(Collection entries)
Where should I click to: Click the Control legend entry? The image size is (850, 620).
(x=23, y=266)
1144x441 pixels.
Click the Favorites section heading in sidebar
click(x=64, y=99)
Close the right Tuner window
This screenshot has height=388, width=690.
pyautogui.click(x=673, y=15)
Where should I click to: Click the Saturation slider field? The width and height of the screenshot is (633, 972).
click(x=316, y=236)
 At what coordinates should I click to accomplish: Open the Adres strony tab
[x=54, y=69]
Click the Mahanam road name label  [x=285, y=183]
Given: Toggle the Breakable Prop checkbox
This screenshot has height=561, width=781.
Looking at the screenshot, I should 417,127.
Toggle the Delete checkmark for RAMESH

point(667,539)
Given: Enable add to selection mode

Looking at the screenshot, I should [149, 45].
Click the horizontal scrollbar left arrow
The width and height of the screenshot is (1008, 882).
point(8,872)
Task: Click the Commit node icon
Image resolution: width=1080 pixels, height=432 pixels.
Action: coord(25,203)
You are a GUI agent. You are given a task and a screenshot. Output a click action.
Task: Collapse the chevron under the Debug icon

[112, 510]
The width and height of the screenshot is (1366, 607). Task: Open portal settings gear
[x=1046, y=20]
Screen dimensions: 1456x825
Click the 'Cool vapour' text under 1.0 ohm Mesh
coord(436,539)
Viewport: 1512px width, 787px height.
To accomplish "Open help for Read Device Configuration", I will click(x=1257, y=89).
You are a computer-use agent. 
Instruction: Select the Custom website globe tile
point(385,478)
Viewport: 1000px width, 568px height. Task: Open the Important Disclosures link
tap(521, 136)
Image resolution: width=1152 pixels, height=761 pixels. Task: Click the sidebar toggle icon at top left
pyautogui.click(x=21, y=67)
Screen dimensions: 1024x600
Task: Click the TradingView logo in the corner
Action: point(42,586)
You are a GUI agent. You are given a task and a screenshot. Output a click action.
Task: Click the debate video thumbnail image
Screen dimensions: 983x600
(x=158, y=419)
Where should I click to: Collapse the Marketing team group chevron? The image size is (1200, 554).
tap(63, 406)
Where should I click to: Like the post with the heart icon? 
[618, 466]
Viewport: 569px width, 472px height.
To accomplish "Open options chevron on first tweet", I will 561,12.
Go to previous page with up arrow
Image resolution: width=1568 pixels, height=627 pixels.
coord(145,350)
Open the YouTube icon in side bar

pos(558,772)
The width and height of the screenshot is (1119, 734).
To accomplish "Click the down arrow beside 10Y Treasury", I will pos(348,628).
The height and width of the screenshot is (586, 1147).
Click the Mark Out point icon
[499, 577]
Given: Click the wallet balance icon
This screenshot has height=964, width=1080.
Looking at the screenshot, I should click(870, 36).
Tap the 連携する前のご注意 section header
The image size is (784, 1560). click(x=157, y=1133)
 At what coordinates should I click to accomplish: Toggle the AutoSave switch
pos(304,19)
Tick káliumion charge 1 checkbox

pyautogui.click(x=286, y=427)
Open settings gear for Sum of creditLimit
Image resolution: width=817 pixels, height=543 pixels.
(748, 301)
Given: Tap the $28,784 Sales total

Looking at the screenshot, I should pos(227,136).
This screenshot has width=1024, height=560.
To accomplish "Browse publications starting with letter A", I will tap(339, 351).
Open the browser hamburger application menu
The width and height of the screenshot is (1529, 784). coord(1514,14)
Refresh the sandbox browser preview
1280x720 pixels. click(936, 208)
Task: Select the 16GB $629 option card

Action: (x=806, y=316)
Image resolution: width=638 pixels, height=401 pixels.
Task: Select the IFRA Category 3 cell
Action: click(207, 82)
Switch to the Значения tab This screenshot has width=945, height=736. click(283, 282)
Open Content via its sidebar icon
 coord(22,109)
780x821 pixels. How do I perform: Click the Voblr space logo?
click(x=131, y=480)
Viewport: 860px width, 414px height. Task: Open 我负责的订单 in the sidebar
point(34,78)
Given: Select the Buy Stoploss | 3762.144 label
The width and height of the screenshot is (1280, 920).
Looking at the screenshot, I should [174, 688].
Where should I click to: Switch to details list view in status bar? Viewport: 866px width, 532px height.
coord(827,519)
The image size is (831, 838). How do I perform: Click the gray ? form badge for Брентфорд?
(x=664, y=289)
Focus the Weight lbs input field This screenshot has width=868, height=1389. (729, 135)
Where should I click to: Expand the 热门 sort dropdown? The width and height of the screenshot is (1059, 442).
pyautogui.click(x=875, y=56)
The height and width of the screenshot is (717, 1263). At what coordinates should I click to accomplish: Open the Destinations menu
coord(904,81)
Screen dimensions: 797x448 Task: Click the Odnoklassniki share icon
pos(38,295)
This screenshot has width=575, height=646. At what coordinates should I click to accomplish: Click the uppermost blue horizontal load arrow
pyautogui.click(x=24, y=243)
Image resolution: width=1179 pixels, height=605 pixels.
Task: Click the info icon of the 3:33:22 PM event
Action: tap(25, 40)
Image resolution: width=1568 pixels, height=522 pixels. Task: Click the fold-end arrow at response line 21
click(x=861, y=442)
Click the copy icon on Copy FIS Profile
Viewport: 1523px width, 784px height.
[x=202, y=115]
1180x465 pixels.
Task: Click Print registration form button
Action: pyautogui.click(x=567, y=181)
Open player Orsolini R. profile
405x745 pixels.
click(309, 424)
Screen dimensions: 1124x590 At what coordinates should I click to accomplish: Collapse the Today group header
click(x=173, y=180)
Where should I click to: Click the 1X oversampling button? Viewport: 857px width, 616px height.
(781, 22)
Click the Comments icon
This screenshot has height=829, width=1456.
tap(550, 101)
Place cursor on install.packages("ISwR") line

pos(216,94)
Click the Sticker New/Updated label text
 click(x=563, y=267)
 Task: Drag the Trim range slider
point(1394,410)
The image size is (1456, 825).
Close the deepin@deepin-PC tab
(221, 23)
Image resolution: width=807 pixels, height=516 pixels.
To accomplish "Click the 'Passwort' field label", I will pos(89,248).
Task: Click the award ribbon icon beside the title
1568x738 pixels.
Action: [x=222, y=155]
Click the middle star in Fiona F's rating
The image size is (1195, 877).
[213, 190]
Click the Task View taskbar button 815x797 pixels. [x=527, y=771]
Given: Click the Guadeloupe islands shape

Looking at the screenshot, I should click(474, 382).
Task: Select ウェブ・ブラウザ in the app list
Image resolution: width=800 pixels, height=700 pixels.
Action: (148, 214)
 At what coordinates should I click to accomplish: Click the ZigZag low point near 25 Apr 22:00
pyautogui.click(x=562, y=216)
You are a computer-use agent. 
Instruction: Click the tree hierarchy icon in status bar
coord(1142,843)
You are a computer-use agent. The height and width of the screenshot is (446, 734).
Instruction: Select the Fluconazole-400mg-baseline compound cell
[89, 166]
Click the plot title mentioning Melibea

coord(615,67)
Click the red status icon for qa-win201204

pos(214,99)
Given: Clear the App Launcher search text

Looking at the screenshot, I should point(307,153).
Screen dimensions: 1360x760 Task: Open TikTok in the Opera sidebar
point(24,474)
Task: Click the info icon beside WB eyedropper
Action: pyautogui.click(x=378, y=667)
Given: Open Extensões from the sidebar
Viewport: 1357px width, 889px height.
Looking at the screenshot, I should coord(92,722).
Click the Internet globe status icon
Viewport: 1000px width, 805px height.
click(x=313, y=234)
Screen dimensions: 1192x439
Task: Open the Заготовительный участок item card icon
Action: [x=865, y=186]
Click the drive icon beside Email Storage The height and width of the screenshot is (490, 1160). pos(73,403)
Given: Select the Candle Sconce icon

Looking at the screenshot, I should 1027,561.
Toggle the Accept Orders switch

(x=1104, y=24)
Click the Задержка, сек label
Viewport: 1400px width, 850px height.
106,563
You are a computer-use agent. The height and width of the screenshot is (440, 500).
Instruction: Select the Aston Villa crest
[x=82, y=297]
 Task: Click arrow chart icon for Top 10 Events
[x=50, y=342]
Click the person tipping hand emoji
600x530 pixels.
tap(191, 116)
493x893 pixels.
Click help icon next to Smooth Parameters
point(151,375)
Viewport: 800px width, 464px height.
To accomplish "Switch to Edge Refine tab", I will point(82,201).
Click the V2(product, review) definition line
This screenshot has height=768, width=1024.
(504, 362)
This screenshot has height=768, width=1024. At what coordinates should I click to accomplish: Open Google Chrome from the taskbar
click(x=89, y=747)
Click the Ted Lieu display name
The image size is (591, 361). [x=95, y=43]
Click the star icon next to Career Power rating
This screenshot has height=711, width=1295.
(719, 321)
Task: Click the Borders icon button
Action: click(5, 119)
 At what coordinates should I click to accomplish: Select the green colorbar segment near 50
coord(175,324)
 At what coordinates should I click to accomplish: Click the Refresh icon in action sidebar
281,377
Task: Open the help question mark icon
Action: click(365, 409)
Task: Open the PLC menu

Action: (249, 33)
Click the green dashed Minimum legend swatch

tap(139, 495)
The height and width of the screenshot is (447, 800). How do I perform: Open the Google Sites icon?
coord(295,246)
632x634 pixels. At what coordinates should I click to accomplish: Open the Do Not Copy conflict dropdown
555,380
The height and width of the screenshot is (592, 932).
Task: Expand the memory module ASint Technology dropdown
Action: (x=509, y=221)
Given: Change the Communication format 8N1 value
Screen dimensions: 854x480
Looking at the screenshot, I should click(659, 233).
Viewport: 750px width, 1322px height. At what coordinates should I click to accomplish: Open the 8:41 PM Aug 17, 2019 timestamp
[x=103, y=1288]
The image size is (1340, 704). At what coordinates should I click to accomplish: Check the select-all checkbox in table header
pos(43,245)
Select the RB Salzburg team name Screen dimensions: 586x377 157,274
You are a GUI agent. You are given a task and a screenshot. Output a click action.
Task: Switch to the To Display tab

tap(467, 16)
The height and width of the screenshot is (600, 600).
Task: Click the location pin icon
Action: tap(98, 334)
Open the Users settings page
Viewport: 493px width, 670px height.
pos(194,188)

WHAT YOU SHOULD DO -> Leave out every line above except those from the line with "Where should I click to: Click the Saturation" up to and including the line with "Given: Toggle the Breakable Prop checkbox", and copy those exactly.

WRITTEN SOLUTION ->
Where should I click to: Click the Saturation slider field? The width and height of the screenshot is (633, 972).
click(x=316, y=236)
 At what coordinates should I click to accomplish: Open the Adres strony tab
[x=54, y=69]
Click the Mahanam road name label  [x=285, y=183]
Given: Toggle the Breakable Prop checkbox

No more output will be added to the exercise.